#### Exercise data ####
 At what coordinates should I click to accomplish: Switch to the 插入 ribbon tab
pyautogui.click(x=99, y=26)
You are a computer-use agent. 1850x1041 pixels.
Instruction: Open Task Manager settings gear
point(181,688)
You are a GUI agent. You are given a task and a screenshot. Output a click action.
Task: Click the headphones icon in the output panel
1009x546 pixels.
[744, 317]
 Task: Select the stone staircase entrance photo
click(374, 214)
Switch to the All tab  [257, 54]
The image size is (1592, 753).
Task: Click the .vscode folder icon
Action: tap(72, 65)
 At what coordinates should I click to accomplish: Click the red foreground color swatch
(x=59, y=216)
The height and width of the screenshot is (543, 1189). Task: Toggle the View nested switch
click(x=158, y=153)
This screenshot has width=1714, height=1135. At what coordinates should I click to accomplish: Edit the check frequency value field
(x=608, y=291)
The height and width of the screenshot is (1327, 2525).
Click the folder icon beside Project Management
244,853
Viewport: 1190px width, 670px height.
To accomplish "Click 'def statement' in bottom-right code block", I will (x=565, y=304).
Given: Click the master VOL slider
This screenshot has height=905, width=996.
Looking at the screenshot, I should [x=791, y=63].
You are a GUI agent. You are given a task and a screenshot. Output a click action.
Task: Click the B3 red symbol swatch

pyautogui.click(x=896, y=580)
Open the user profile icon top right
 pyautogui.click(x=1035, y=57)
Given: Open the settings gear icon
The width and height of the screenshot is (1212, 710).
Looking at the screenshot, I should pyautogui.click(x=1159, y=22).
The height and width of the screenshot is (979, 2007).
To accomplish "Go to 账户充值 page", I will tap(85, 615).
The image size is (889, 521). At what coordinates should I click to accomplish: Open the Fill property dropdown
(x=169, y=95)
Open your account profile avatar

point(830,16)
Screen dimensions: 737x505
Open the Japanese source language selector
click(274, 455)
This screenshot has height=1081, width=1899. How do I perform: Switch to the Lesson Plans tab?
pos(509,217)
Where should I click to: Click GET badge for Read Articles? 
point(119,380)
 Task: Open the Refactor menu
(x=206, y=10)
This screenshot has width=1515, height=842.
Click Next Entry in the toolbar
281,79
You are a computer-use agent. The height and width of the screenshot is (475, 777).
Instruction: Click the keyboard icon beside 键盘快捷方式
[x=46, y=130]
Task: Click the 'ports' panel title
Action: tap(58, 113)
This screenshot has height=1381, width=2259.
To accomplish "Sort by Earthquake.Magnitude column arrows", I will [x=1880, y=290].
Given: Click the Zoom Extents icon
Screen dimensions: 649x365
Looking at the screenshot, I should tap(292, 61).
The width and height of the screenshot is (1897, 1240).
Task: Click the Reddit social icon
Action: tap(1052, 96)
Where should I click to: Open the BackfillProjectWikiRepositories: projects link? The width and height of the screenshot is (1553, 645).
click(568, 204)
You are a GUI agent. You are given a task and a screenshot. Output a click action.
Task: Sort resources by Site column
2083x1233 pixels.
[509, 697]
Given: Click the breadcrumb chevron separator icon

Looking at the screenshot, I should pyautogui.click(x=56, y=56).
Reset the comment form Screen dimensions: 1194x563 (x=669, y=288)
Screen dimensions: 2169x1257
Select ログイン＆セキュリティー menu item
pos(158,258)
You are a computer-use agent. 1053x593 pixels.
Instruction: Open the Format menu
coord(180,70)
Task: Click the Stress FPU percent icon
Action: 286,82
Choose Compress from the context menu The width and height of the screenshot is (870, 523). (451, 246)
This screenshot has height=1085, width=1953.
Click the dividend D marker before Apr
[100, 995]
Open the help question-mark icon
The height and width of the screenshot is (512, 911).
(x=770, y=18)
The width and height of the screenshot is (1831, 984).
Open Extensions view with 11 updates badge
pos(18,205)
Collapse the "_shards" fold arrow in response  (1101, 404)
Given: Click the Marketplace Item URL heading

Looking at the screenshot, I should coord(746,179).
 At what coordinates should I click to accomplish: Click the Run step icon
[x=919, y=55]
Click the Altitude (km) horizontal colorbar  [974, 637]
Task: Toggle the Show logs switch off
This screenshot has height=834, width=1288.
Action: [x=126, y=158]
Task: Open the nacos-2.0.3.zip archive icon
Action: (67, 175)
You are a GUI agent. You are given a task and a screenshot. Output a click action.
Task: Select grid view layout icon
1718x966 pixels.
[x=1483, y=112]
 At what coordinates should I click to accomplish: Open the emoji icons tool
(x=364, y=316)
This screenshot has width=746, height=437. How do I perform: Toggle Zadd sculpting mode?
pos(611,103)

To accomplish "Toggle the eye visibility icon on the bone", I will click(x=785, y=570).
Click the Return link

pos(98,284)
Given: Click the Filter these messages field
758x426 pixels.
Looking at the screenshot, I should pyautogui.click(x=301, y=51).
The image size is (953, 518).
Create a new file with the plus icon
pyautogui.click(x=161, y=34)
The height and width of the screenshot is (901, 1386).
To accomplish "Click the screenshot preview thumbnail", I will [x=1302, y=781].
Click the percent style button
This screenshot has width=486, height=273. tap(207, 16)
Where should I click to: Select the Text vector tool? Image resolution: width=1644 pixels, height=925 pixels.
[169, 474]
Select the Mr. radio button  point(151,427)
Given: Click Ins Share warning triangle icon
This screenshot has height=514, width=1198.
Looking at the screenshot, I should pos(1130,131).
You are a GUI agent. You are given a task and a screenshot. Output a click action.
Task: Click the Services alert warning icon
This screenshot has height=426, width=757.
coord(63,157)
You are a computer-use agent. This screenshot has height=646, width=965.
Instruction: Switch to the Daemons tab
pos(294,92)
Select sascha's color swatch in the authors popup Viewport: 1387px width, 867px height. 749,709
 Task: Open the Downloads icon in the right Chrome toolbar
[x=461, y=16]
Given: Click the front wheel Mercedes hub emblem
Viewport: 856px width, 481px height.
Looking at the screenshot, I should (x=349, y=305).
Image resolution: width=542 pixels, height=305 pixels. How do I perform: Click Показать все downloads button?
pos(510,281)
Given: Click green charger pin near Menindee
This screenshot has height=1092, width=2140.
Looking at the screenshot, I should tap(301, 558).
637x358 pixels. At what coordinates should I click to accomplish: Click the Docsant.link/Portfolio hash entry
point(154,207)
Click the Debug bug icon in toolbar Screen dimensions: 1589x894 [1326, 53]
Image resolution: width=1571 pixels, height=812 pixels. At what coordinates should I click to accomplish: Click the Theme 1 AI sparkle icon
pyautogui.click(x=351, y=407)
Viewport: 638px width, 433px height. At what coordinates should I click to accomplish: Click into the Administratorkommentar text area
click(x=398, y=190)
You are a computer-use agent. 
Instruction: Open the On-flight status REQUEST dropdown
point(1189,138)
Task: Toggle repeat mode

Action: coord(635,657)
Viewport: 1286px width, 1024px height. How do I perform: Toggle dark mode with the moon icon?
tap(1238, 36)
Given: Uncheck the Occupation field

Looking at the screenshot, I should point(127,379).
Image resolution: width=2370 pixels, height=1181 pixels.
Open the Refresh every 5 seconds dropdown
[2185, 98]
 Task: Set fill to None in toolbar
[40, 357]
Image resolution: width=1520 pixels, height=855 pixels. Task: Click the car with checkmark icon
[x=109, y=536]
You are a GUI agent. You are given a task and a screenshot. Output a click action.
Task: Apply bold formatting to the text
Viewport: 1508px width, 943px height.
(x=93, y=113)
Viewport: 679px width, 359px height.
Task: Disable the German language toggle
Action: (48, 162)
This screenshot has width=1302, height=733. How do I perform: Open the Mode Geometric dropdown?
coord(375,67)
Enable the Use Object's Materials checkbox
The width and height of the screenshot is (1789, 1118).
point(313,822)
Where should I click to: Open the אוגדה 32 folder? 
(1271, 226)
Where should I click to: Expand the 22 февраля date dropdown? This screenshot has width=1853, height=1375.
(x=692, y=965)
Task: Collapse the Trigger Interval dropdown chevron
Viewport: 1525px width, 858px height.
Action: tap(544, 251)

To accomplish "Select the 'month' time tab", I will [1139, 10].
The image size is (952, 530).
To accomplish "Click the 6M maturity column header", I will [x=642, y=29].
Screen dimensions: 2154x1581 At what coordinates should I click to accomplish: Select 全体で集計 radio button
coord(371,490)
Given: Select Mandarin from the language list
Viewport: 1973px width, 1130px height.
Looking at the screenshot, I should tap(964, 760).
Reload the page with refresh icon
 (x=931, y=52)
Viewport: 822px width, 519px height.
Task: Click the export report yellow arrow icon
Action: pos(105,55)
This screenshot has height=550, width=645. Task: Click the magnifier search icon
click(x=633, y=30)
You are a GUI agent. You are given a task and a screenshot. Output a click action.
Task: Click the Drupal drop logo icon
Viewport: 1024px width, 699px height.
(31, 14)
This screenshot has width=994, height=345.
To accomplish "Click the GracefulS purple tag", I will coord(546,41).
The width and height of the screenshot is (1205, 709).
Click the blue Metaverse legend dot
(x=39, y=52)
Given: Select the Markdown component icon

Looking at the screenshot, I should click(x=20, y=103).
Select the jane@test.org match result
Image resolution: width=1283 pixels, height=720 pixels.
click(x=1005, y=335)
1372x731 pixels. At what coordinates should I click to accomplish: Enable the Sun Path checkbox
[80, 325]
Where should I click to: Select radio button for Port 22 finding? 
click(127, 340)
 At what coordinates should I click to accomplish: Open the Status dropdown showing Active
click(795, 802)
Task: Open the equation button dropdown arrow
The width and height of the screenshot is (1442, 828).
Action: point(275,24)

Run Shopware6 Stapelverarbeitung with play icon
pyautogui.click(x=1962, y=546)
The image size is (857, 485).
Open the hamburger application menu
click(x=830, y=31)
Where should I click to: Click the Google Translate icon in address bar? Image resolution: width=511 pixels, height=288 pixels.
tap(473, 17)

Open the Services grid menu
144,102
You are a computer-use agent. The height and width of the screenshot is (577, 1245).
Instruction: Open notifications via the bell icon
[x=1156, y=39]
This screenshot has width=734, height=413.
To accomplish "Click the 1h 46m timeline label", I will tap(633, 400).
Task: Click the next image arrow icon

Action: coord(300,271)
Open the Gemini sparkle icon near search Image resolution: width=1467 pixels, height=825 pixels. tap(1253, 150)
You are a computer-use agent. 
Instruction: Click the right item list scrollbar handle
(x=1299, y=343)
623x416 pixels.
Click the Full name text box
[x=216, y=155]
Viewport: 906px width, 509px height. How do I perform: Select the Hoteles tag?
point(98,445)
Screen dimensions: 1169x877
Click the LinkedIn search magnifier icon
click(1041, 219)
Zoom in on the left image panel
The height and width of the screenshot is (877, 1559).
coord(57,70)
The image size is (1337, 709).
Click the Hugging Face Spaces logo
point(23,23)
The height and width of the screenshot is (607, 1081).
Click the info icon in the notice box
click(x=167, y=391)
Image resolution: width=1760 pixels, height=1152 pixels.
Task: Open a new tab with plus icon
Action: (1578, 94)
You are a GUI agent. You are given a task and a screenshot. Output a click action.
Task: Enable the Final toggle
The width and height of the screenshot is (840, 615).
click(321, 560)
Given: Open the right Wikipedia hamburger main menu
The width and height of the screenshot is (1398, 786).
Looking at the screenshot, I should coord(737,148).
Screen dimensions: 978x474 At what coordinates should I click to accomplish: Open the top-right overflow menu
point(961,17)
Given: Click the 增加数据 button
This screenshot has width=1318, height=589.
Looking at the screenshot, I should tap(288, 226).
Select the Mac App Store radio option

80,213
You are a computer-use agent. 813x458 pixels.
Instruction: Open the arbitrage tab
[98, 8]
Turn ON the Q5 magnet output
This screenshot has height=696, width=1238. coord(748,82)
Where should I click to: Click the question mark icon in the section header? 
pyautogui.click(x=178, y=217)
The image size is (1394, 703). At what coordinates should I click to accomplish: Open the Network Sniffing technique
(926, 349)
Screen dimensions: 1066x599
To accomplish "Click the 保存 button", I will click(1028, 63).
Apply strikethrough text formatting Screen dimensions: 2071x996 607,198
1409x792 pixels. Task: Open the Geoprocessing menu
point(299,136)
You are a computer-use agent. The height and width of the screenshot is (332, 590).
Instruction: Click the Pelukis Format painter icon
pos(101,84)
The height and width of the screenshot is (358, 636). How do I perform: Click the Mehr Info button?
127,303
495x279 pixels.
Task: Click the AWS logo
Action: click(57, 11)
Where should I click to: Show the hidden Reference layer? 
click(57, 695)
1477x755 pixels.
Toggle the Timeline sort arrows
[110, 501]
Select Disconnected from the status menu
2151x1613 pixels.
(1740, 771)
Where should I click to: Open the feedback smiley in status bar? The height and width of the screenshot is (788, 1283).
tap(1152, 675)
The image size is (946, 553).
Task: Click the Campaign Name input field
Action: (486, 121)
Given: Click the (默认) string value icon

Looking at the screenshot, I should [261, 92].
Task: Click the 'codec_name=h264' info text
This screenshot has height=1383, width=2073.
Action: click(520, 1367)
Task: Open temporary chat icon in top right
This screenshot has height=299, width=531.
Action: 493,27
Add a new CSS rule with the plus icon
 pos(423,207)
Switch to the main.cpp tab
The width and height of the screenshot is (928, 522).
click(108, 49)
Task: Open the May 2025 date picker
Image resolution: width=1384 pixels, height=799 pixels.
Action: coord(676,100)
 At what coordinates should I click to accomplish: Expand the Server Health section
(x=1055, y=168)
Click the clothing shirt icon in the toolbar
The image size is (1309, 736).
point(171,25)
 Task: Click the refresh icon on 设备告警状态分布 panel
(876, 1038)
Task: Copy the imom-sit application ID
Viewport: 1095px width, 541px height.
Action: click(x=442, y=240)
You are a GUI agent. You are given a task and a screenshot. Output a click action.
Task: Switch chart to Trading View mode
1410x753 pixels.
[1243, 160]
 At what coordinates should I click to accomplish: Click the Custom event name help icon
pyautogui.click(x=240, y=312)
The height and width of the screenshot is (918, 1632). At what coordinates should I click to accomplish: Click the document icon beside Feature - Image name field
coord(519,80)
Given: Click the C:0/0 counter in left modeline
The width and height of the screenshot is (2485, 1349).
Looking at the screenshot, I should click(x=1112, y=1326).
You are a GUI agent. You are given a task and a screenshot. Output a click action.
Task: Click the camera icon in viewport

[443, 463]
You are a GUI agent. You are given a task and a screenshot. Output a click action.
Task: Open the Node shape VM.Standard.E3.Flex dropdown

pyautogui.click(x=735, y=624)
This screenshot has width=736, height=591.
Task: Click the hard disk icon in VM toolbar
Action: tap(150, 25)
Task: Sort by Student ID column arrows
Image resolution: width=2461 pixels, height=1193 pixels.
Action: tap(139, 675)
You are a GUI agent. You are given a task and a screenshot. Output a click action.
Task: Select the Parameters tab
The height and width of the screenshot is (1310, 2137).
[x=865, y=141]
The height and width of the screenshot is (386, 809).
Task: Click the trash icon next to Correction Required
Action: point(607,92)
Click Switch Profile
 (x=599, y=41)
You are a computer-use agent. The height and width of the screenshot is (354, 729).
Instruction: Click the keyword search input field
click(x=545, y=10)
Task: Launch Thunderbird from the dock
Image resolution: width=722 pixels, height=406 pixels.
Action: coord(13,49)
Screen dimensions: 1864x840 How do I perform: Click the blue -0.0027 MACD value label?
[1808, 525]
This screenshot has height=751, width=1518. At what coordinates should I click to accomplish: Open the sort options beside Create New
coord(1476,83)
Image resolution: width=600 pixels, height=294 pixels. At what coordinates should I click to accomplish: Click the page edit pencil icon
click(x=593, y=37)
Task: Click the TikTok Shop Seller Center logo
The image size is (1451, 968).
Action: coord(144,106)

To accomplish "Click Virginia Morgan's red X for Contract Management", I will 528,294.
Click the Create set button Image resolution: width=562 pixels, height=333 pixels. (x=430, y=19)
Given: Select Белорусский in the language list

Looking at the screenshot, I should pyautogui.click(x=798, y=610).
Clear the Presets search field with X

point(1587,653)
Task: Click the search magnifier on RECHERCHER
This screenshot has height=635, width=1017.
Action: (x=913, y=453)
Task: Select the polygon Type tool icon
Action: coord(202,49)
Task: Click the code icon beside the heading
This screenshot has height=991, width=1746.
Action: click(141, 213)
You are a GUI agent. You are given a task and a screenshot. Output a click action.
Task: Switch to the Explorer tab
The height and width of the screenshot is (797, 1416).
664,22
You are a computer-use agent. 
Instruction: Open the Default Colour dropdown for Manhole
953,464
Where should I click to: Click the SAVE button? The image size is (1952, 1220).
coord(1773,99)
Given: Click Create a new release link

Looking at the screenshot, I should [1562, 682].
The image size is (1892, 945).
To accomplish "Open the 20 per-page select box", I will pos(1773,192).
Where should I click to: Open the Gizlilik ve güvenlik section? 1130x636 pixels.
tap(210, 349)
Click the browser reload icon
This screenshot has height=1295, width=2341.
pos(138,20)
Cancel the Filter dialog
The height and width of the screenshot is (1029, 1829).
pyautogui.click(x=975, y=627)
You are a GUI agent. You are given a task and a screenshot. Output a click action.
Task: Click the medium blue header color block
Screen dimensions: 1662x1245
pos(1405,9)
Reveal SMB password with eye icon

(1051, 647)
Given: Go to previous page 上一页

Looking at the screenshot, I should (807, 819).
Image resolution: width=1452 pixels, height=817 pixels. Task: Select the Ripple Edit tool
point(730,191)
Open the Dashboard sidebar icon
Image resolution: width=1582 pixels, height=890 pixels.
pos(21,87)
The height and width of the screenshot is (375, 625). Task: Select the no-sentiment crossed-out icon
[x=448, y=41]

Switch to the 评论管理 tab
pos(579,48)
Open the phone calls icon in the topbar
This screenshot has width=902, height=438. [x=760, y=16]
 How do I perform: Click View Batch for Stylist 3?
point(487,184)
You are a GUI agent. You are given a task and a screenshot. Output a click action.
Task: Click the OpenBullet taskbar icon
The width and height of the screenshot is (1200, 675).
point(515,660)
####
Exercise description:
Your answer should be a single number: the count of lines in the listing that hold "Apply".

Response to the exercise:
2